1947 Donald Duck cartoon

Clown of the Jungle is a 1947 American animated short film directed by Jack Hannah and produced by Walt Disney, featuring Donald Duck. It marks the first short film appearance of the Aracuan Bird, previously seen in The Three Caballeros (1944). In the short film, Donald Duck is visiting the jungle to photograph its tropical birds, but things take a turn for the worse when Donald encounters the extremely annoying Aracuan Bird.

==Plot==
In the South American jungle, the narrator introduces us to the various exotic birds living there, and to wildlife photographer Donald Duck intent on getting some pictures. However, all his attempts to photograph birds are ruined by the "clown of the jungle", the Aracuan Bird. For example, when Donald attempts to photograph a chorus line of hummingbirds, the Aracuan Bird interrupts the picture with a Russian prisiadki.
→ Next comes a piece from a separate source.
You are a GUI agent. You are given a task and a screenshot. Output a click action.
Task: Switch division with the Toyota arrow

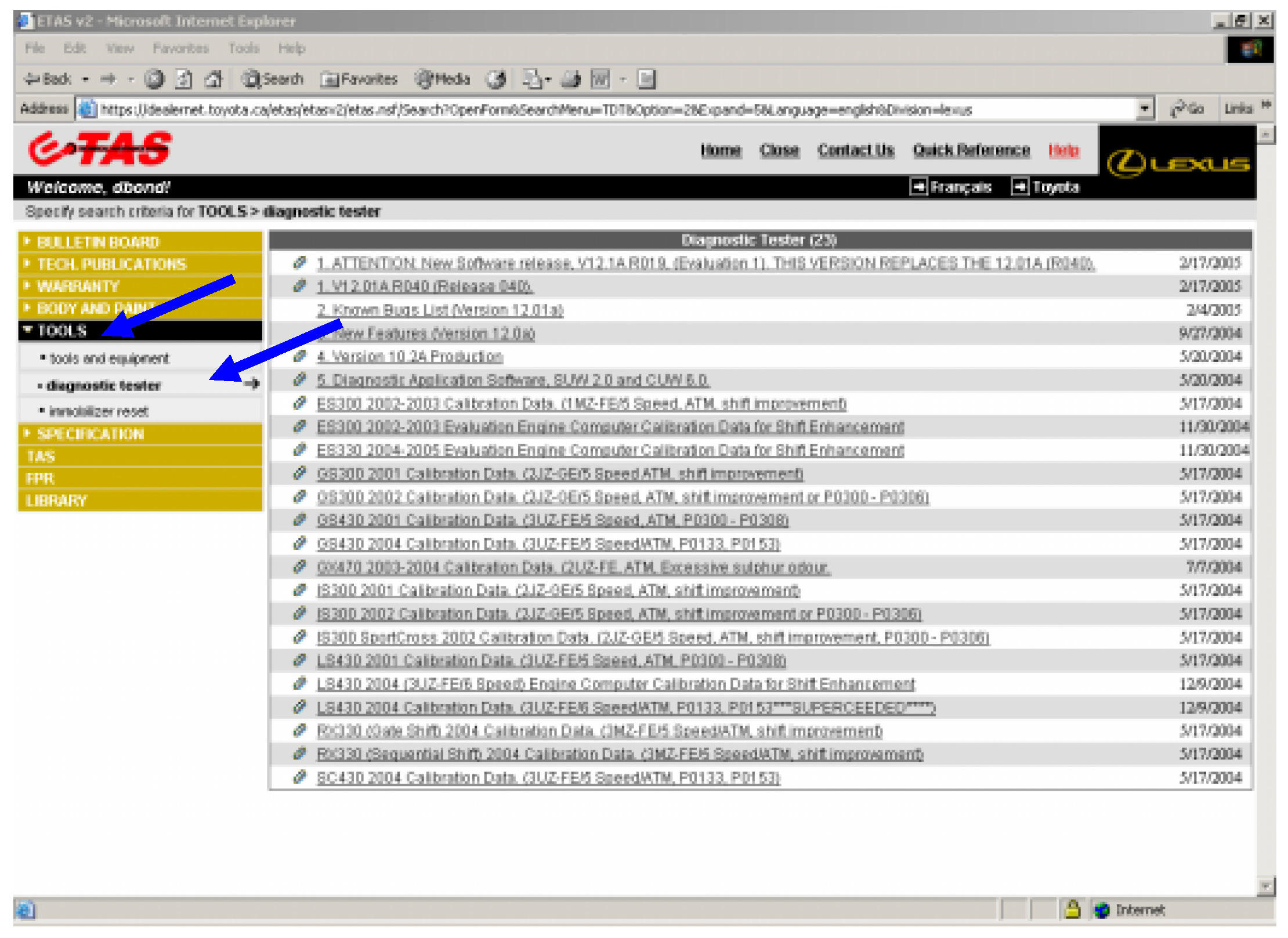coord(1020,187)
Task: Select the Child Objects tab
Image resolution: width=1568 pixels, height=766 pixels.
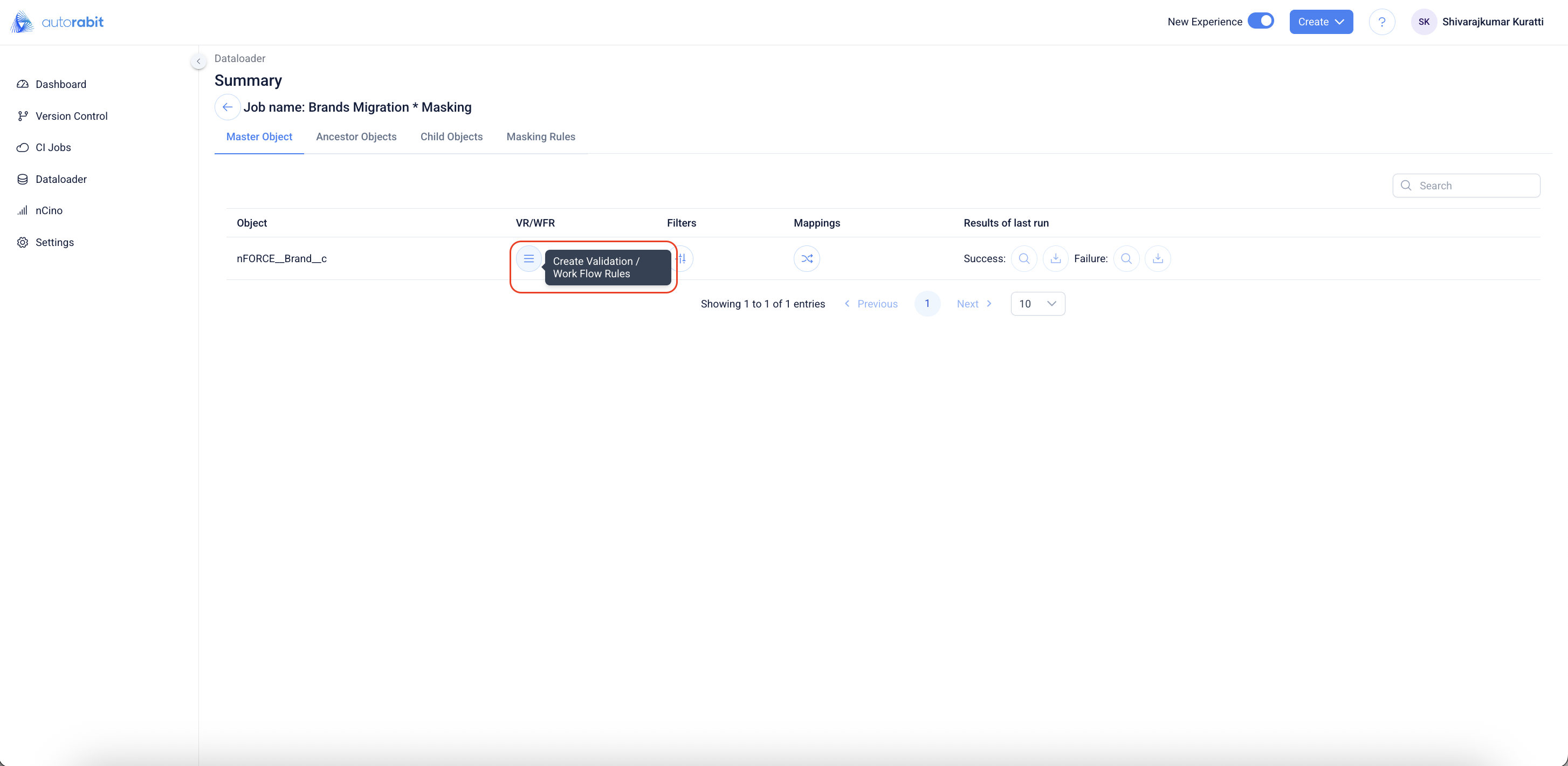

Donald becomes aggravated to the point where he gives chase, but the bird always manages to outsmart Donald and make short work of his sanity.

==Voice cast==
- Clarence Nash as Donald Duck
- Pinto Colvig as Aracuan Bird

==Television==
- Mickey's Mouse Tracks, episode #54
- Donald's Quack Attack, episode #64
- From All of Us to All of You (Sweden only; previously also in Norway in edited form)

==Home media==
The short was released on December 11, 2007, on Walt Disney Treasures: The Chronological Donald, Volume Three: 1947-1950 where the opening theme uses the cut-short 1947 Donald Duck theme instead of the first Mickey Mouse theme it originally used.

Additional releases include:
- Donald's Birthday Bash (VHS)

==Notes==
- The hammer sound from Roustabouts (a song from Disney's 1941 film Dumbo) can be heard when Donald and the Aracuan Bird are hammering a nail.
- When Donald goes insane and starts acting like the Aracuan Bird at the very end, he breaks the fourth wall by walking along the black iris and shrinking with it.